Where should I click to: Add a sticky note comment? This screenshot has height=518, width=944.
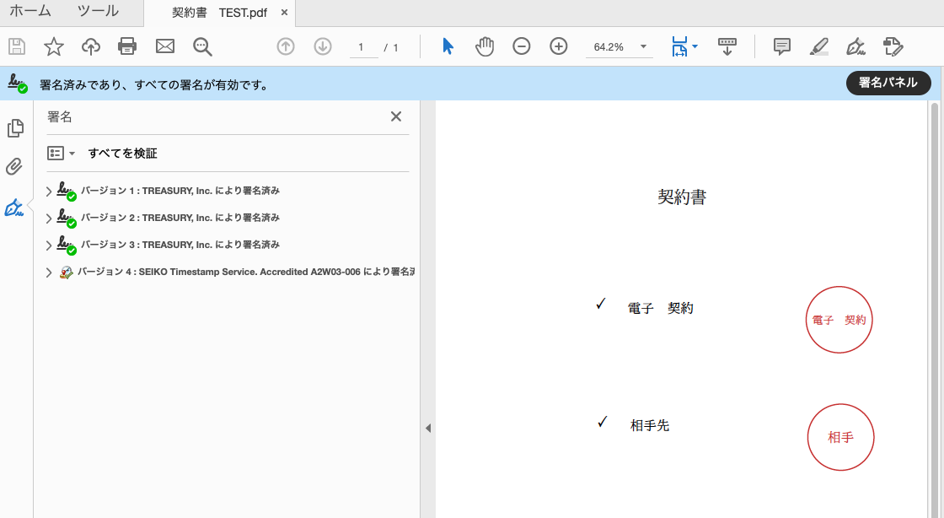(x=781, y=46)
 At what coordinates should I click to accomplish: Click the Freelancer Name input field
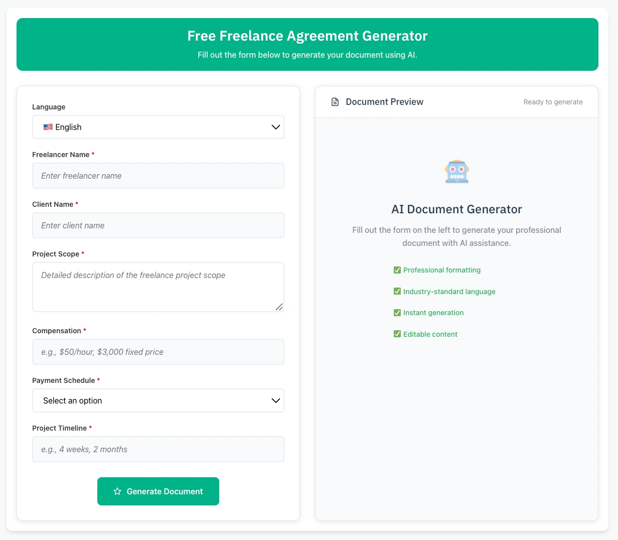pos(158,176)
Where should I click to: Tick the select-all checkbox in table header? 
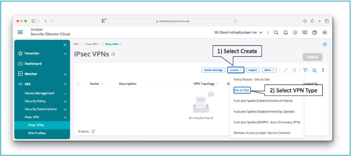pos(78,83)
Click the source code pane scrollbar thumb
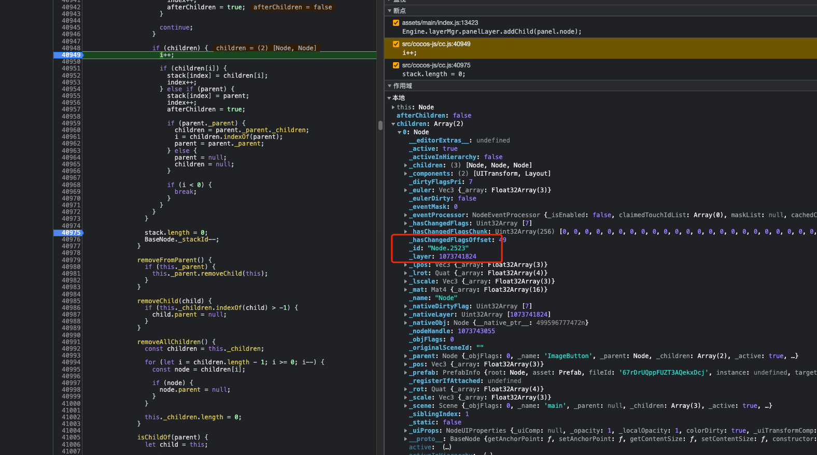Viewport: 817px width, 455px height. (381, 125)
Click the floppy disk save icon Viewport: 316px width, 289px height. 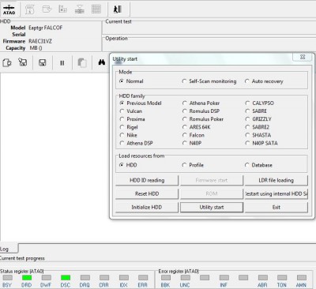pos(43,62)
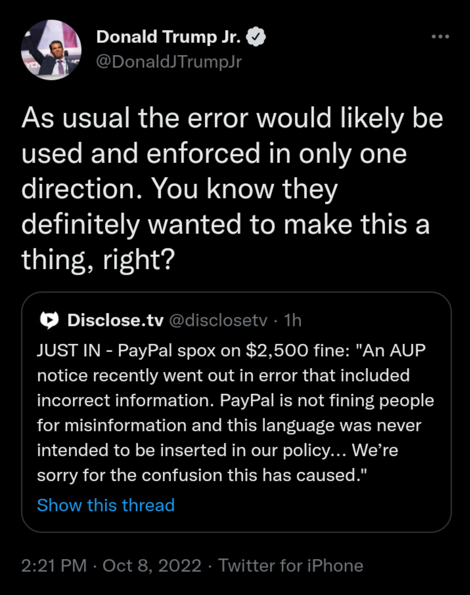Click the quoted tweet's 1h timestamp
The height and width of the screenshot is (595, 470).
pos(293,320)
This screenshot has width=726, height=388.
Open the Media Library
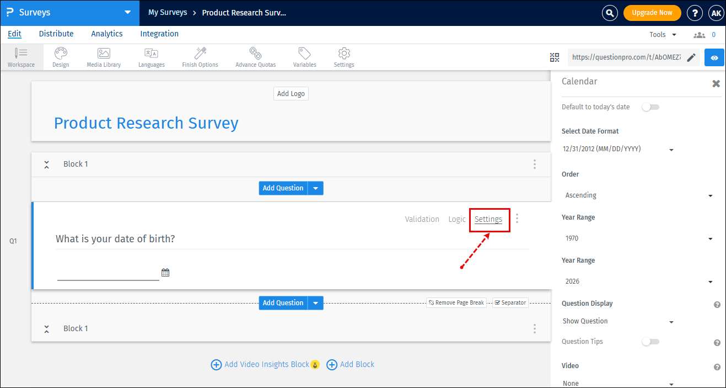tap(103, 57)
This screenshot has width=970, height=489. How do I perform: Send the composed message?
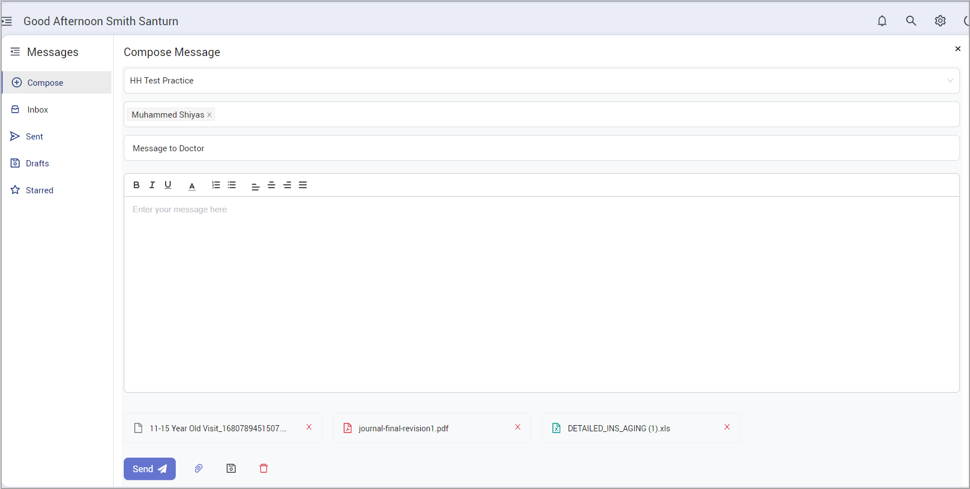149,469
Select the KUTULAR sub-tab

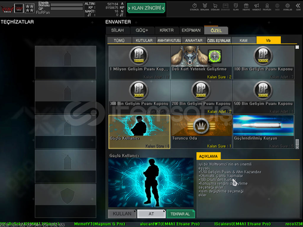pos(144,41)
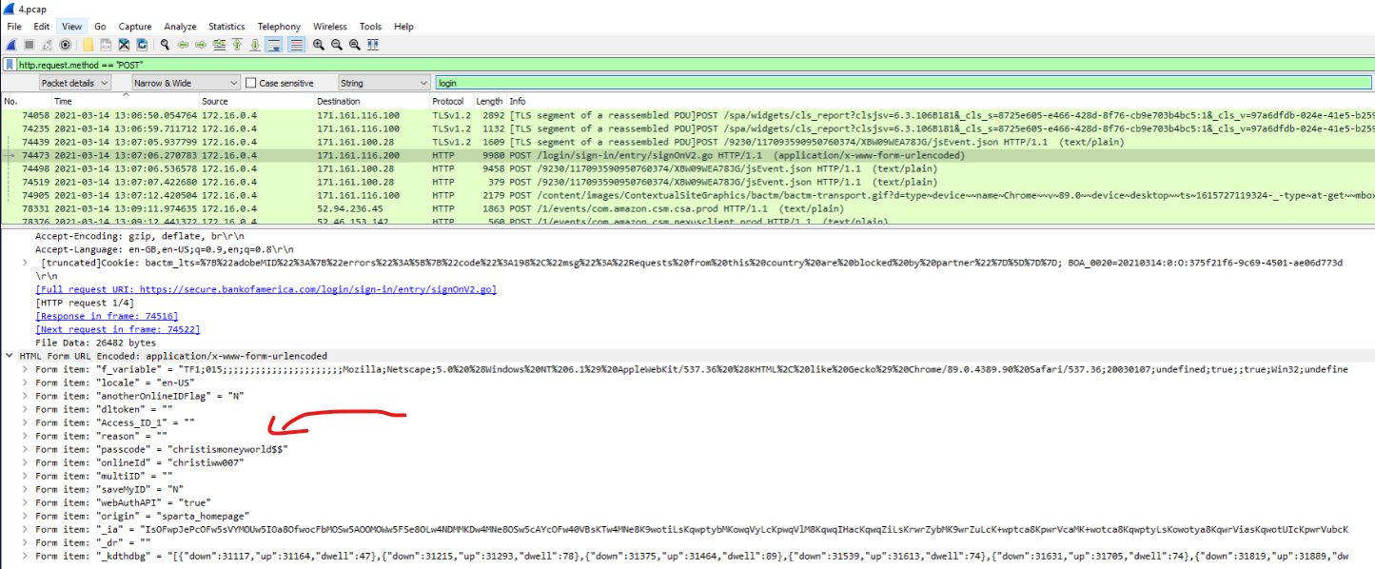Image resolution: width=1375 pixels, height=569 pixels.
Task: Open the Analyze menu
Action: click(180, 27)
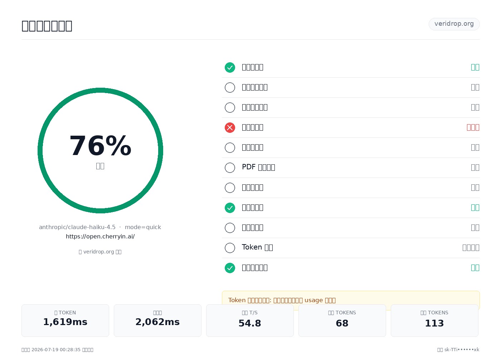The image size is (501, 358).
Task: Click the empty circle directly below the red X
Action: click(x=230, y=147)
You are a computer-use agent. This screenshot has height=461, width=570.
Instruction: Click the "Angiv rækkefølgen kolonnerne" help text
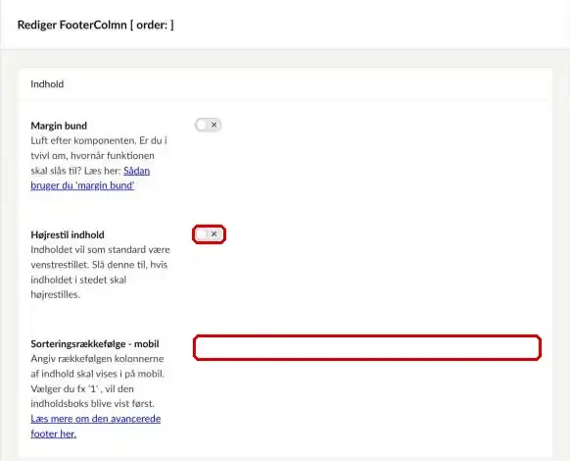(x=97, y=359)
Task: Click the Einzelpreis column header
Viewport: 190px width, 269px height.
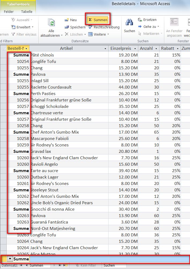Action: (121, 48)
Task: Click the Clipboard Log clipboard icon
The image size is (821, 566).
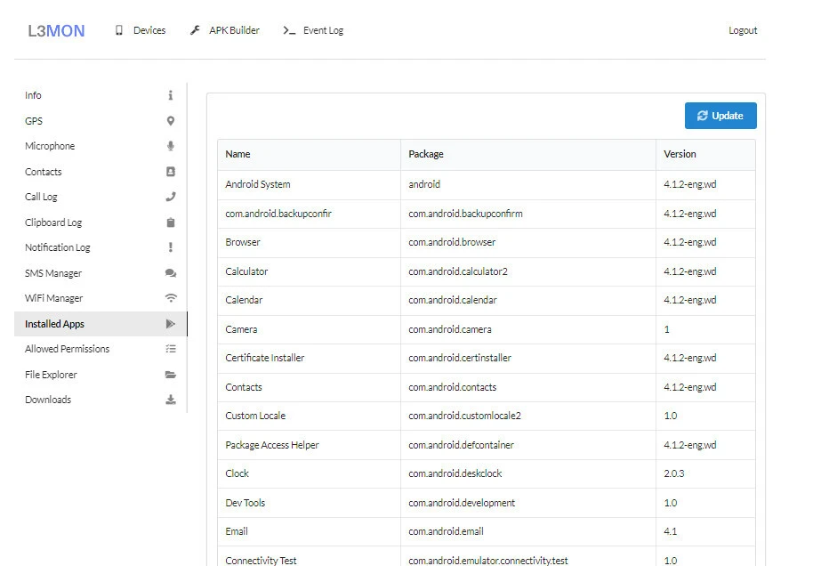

________________

Once the line containing "Task: Click the Einzelpreis column header" is located, write out exactly that line and each one after it to the end of the records above, excluding pictures and nothing else.

▸ **RESULT OF THIS EXERCISE**:
Task: Click the Einzelpreis column header
Viewport: 190px width, 269px height.
Action: (121, 48)
Task: Click the Clipboard Log clipboard icon
The image size is (821, 566).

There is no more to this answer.